Piraten kritisieren mögliche verdeckte Parteispenden an die FDP

Nach Recherchen des ARD-Magazins Monitor hat ein enger Berater des Lobbyisten und Herstellers von Glücksspielautomaten Gauselmann insgesamt 2,5 Millionen Euro in Tochterfirmen der FDP investiert. Das Geld soll später teilweise in die Partei geflossen sein, unter anderem über einen Grundstücksverkauf zu einem überhöhten Preis. Experten wie der Düsseldorfer Parteienrechtler Prof. Martin Morlok vermuten einen Verstoß gegen das Parteienrecht. [1]

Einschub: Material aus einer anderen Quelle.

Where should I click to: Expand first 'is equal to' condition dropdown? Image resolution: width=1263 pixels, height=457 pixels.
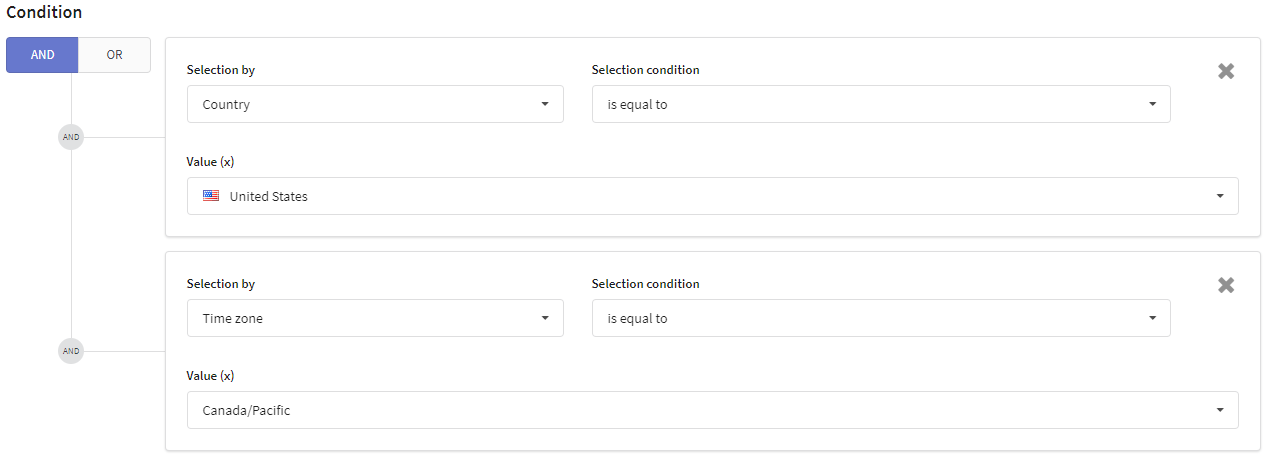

“Offenbar gibt man sich in der Partei wirklich Mühe, das Image der lobbyhörigen Partei aufrecht zu erhalten. Nach dem Skandal um die Parteispenden von Hoteliers steht die FDP schon wieder unter Verdacht, verdeckte Parteispenden von Lobbyisten entgegengenommen zu haben.”, so Stefan Körner, Landesvorsitzender der Piratenpartei Bayern. “Wir fordern die Parteispitze auf, zu den Vorwürfen Stellung zu nehmen und gegebenenfalls verdeckte Parteispenden zurück zu überweisen.” Bereits in der Vergangenheit führte die Nähe der FDP zur Glücksspiellobby und speziell zur Gauselmann AG häufiger zu Diskussionen, wie LobbyControl ausführt. [2]

Martin Krauss, Stellvertretender Vorsitzender der Piratenpartei Bayern, ergänzt. “Die Vorschriften im Parteiengesetz gehen nicht weit genug und können politische Einflussnahme auf die Parteien nicht wirksam eindämmen. Darüber hinaus versuchen die etablierten Parteien immer wieder, die geltenden Vorschriften mit verschiedenen Tricks zu umgehen. Dies zeigt die neuerliche Affäre um die FDP überdeutlich. Wir brauchen schärfere Transparenzrichtlinien in der Parteienfinanzierung, aber auch mehr Ehrlichkeit und eine stärkere Selbstdisziplin der Parteien.”